Rise in forced labour expected amid the Covid-19 economic crisis
Against the backdrop of South Africa’s poor economic prognosis, the practice of forced labour is set to rise in the coming months and years. The Covid-19 pandemic has only made matters worse.
The covert and ever-changing nature of the crime makes it hard to quantify and extremely tricky to detect. Even though credible statistics are in short supply, the recruitment practices of traffickers seem to follow a fairly similar pattern. Recruiters prey on vulnerability, and in South Africa this often presents as economic desperation, low levels of education and poor implementation of migrant rights.

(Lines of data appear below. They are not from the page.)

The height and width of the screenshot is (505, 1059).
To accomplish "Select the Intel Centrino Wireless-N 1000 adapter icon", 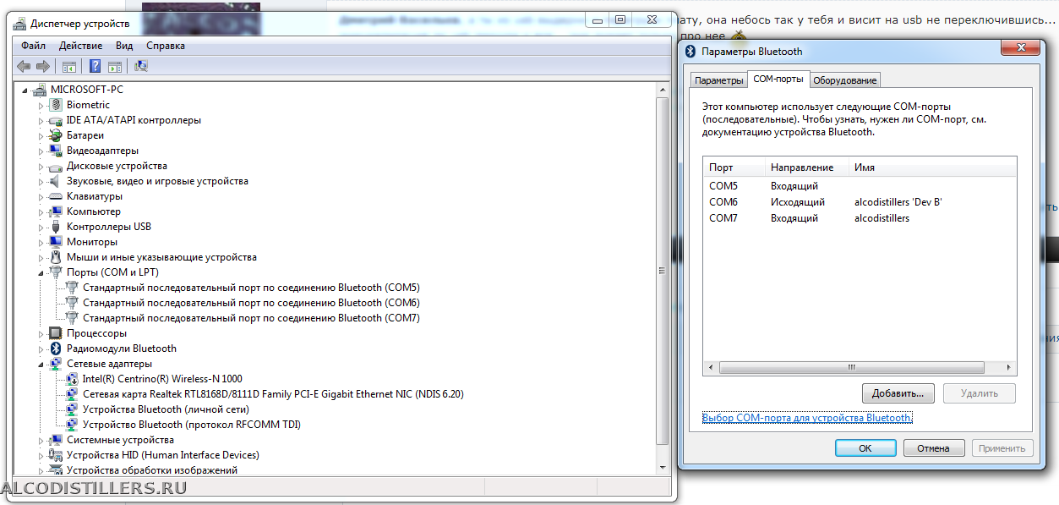I will click(x=72, y=379).
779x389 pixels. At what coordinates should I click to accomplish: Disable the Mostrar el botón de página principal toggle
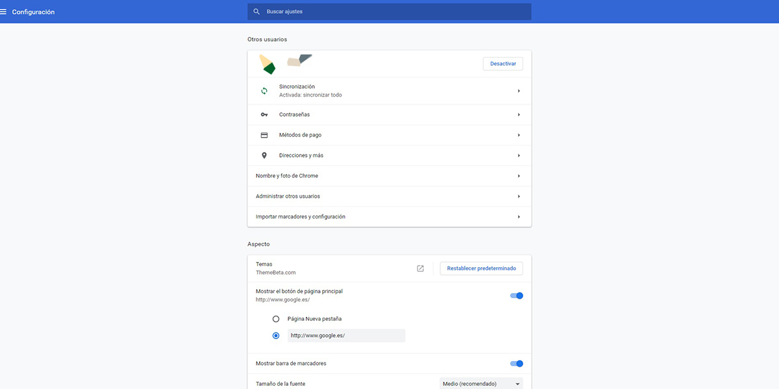tap(516, 295)
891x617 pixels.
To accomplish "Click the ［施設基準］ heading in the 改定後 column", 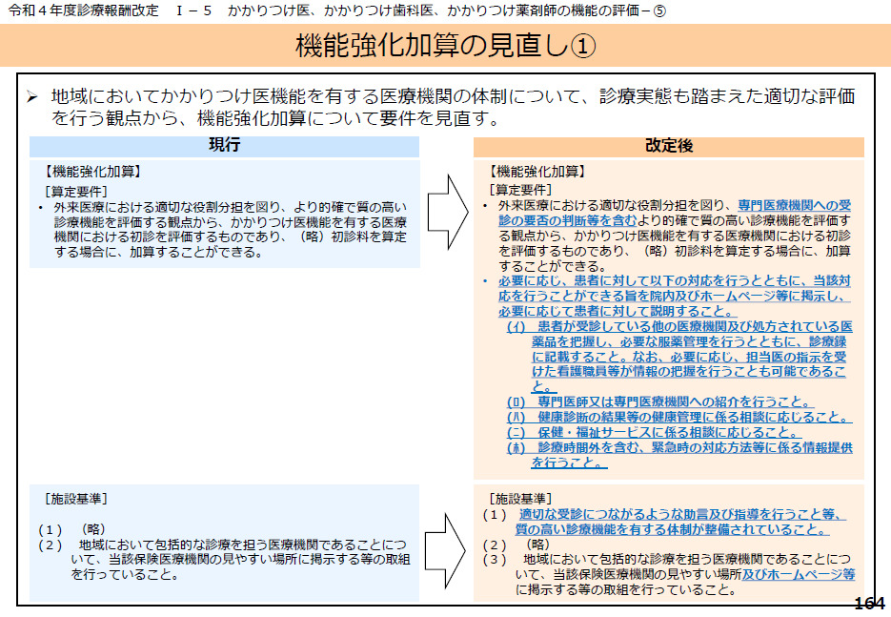I will 520,499.
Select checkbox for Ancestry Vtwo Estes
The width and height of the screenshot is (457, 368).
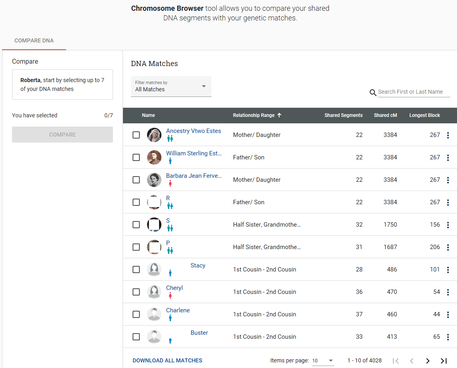tap(136, 135)
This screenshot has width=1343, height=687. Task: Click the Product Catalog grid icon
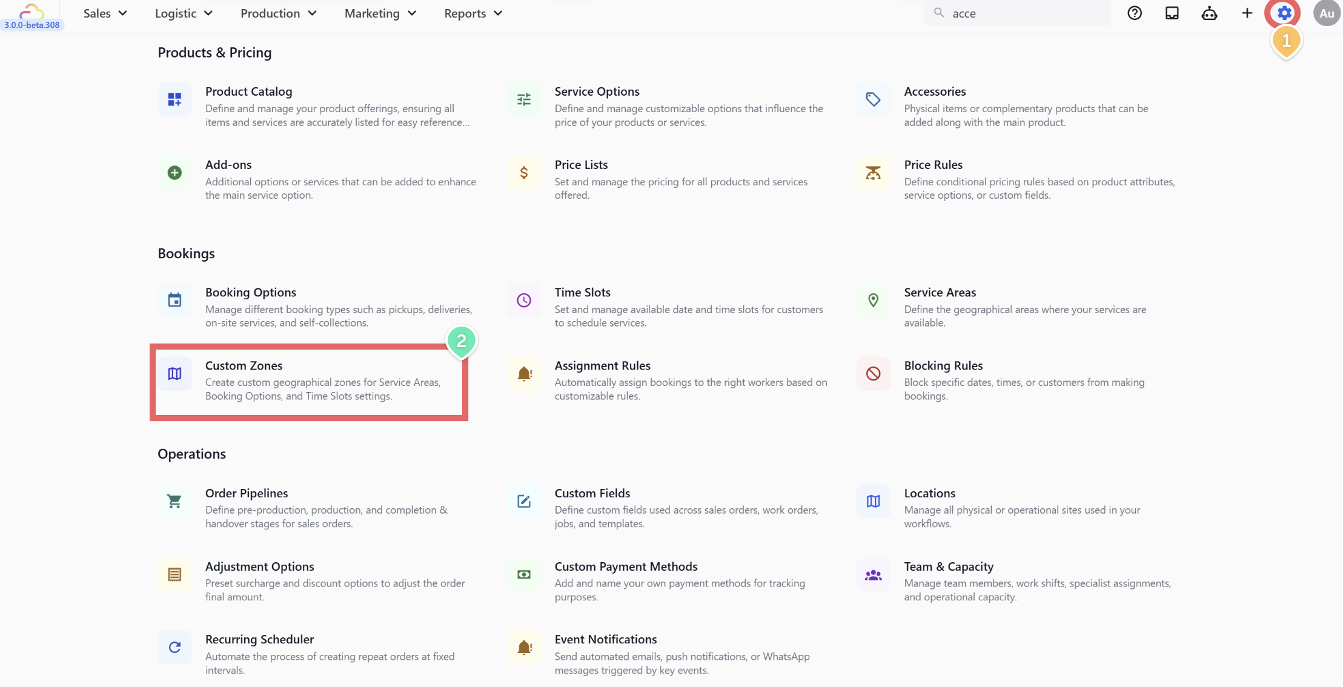click(174, 99)
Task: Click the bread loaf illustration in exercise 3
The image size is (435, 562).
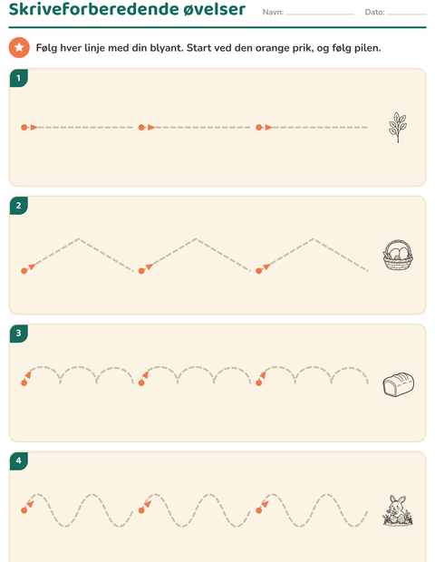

Forced labourers are often found in the agricultural sector, specifically on fruit and vegetable farms as well as on fishing boats. South African and foreign African women are increasingly forced into domestic servitude situations where they do unpaid housework, are unable to leave the property unsupervised, and in the case of foreign nationals, their documents are withheld. To a lesser extent, foreign shop owners have been found to force co-nationals into working in their shops with no pay.
In the long run, prevention is the best cure. Prevention for a crime of this nature is best addressed through diminishing the structural drivers or root causes that make people vulnerable to being coerced by traffickers. These include poverty, barriers to education, slow economic growth and structural unemployment.